Unilateral trans-tibial amputees usually adapt to their prostheses very well. Tekin et al. compared trans-tibial amputees and patients with limb salvage surgery and found that the energy consumption of walking was similar in both groups. 10 Trans-tibial amputees, however, performed better in some parameters. Limb salvage patients and partial foot amputees have some common difficulties like walking asymmetry due to impaired ankle function and foot leverage, high complication rates and prosthetic/orthotic challenges. In our study the energy expenditure of partial foot amputees was higher than that of trans-tibial amputees. However, there was no statistical significance. Houdijk et al. reported that the most efficient walking is provided by generating a push off force in the trailing leg at or just before heel strike of the leading leg. 11 Vanderpool et al. reported that correct roll over results in less energy expenditure even when the ankle was immobilized. 12 We propose that ankle function, foot leverage and roll over is more restored by a trans-tibial prosthesis compared to a partial foot prosthesis. Therefore, trans-tibial prosthesis could provide a more symmetrical and potentially more energy efficient walking.

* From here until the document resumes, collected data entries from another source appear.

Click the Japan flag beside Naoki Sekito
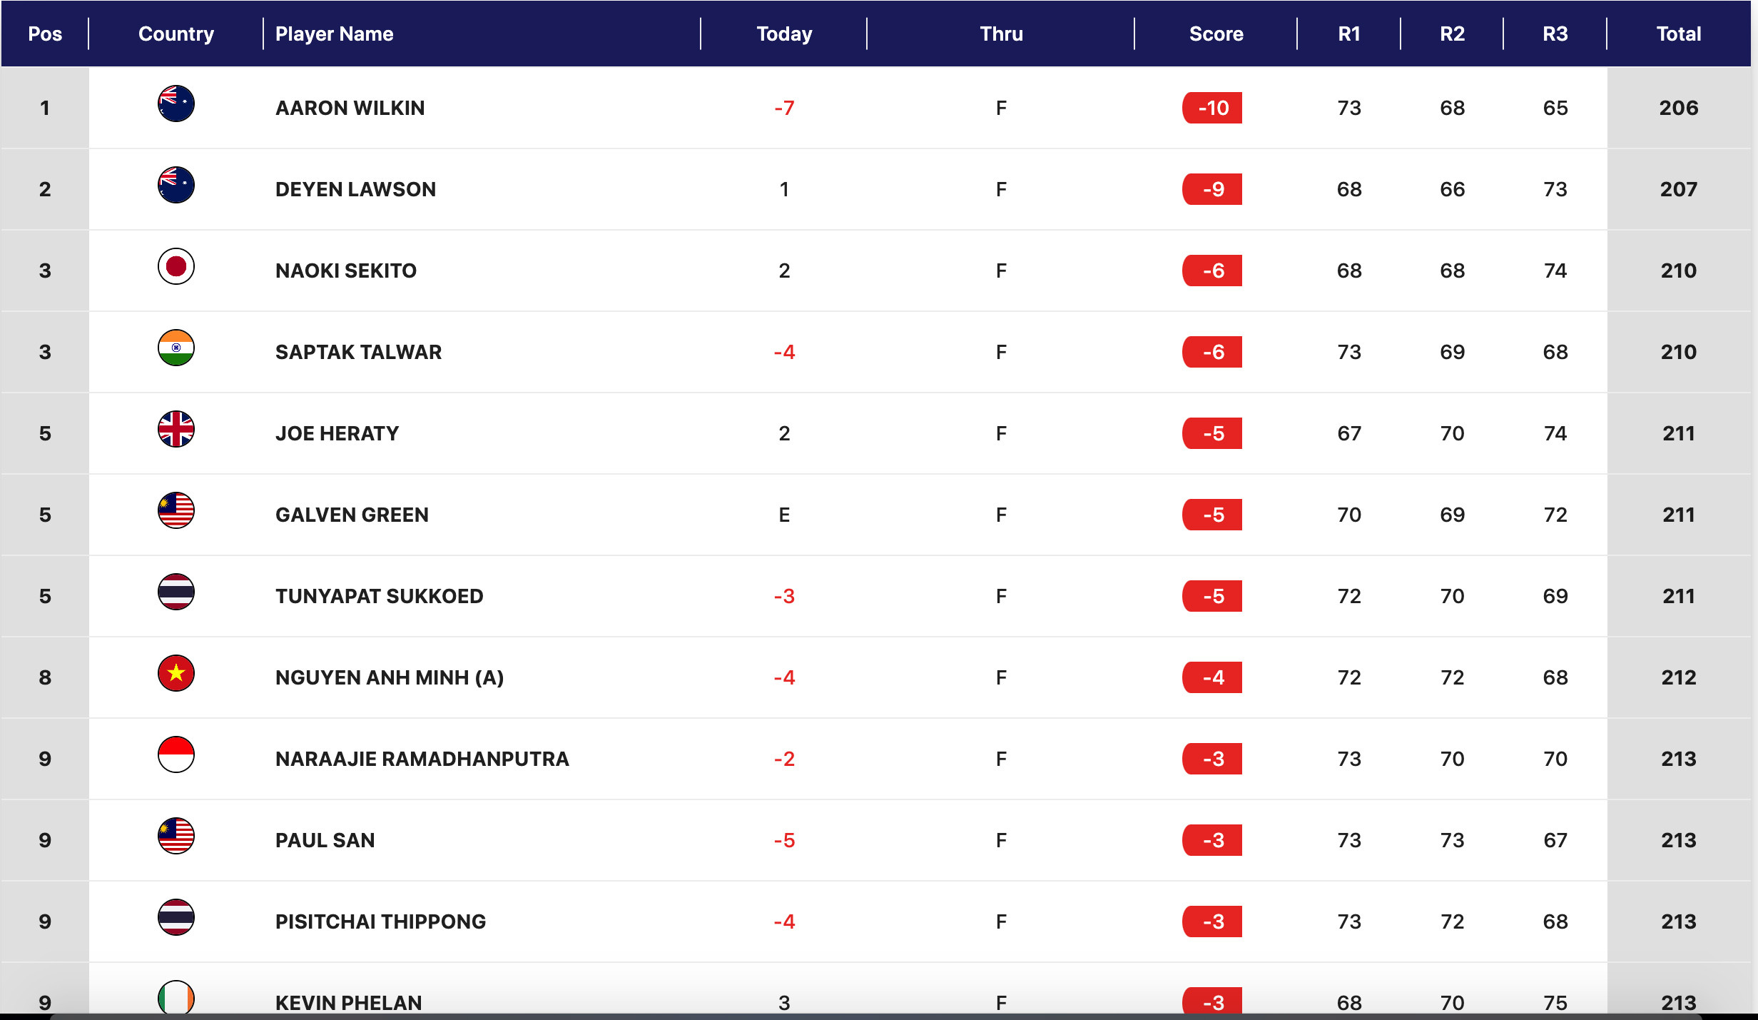 click(176, 267)
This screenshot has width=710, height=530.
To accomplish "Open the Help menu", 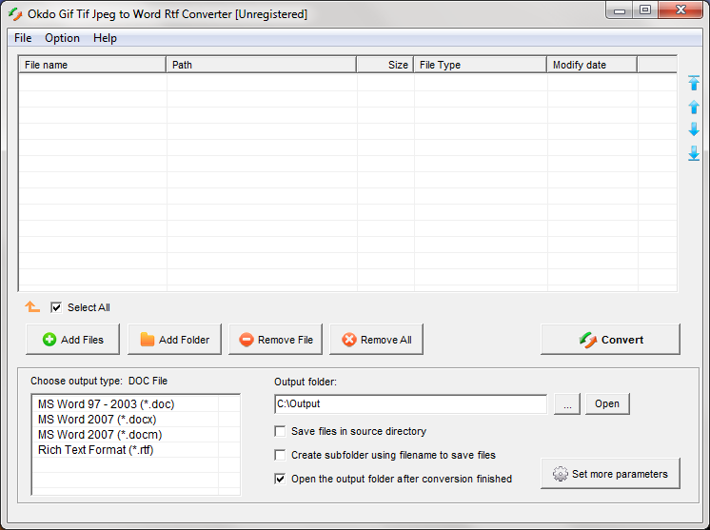I will point(105,38).
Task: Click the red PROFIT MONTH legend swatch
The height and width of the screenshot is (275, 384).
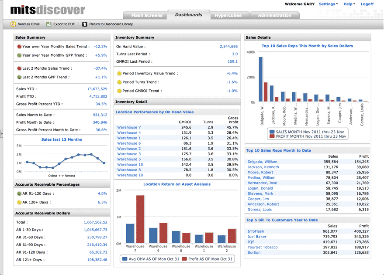Action: coord(272,136)
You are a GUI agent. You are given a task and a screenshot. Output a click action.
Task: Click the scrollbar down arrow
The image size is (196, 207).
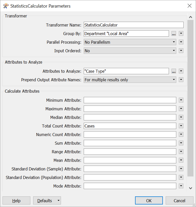click(190, 188)
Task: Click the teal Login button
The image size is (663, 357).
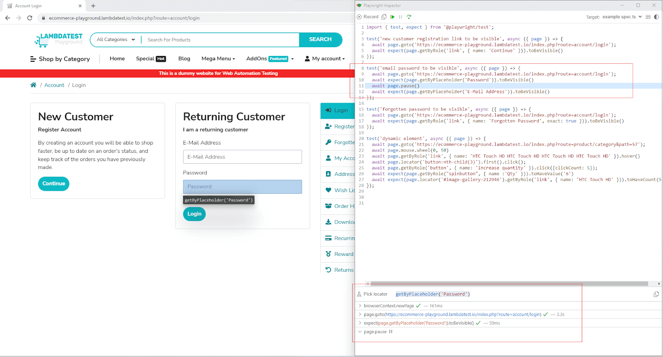Action: point(194,214)
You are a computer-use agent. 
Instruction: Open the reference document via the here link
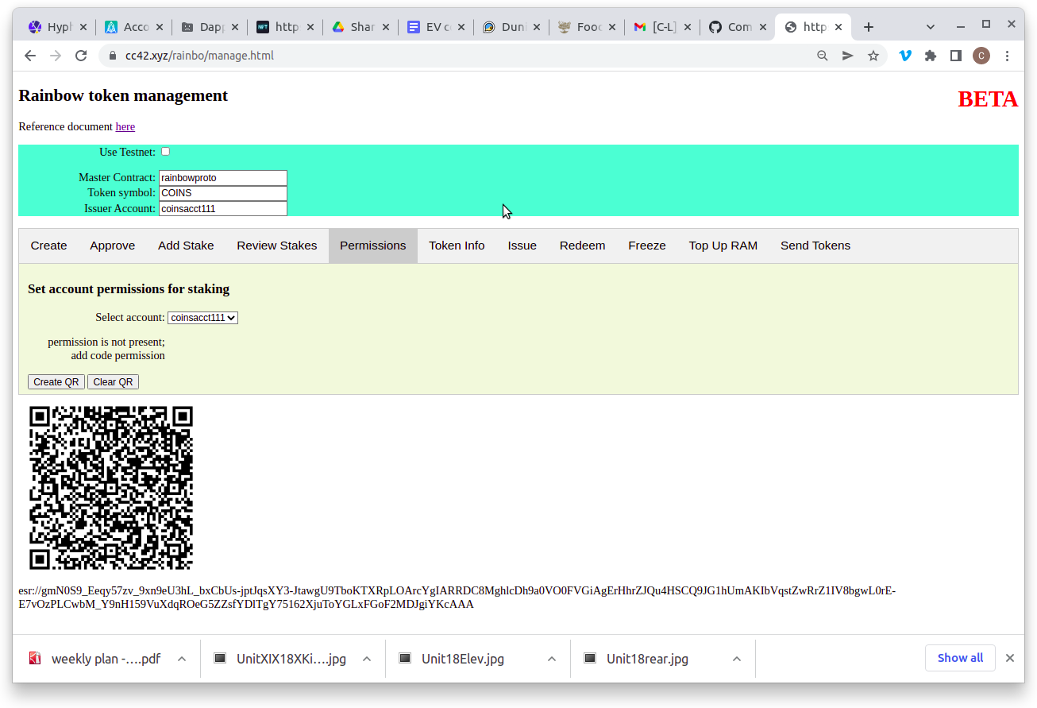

Our results show that 3 km/h speed is more energy efficient than 1.5 km/h speed either with or without a slope. The energy cost is similar to the results of the study by Waters et al.: In trans-femoral group it ranges between 0.20 and 0.34 ml/kg/m, (0.25 ml/kg/m in Waters et al.'s study), in trans-tibial group it ranges between 0.18 and 0.31 ml/kg/m (0.20 ml/kg/m in Waters et al.'s study), and in partial foot amputee group it ranges between 0.19 and 0.32 ml/kg/m (Tables II –V). The energy cost is lowest in 3 km/h 0° slope and highest in 1.5 km/h 5° slope for all three groups.
There are certain drawbacks of this study that should be addressed in future studies. The first one is the limited number of subjects in the trans-femoral amputee group. The other drawbacks are not having an able-bodied control group, not taking the effect of prosthetic components on energy consumption into consideration, and not measuring kinetic and kinematic properties of walking. Our patients walked for 5 min for adaptation before the tests. However, a full familiarization test could have produced more reliable results. Microprocessor controlled knee joints were not included for their proposed effect on energy consumption. There are many other prosthetic components that may affect the energy consumption; however, investigating their effect is beyond the scope of this study.
In conclusion, walking of partial foot amputees does not seem to be more energy efficient than that of higher level amputees. Future studies should focus on the above-mentioned parameters and provide guidance in determining the advantages and disadvantages of each amputation level.